Tuning the interactions between spin, charge, orbital, and lattice degrees of freedom provides a powerful approach to discovering novel emergent states in quantum materials. The interactions between these degrees of freedom can be effectively adjusted through external stimuli, including dimensionality, strain, magnetic and electric fields, and other variables. During this presentation, I will show the new emergent states in thin film and bulk samples of square-lattice iridates induced by manipulating the dimensionality and strain in the system.
In the first part of my talk, I will focus on the experimental realization of a hybrid SrIrO3/SrTiO3 superlattice that integrates monolayer and bilayer square lattices in one layered structure. Using synchrotron x-ray diffraction, resonant x-ray magnetic scattering, magnetization, and resistivity measurements, we discovered that the hybrid superlattice exhibited unique properties that cannot be explained by simply adding the characteristics of the single-layer and bilayer systems. Interestingly, the entire hybrid superlattice orders simultaneously through a single antiferromagnetic transition at temperatures similar to the bilayer system, but with all the Jeff = 1/2 moments mainly pointing in the ab plane, similar to the single-layer system.

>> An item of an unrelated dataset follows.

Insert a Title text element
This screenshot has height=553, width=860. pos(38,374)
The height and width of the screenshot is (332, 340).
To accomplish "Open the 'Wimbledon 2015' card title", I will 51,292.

In the latter part of my talk, I will present our recent work on Sr2IrO4, where we introduced orthogonal anisotropy by applying uniaxial strain along the <110> axes to compete with spontaneous anisotropy. This led to the emergence of elasto-incommensurate magnetic order of multiple-q spin modulations near the antiferromagnetic temperature of 223 K. The resonant x-ray magnetic scattering measurements showed that the moments were waving around the strain direction.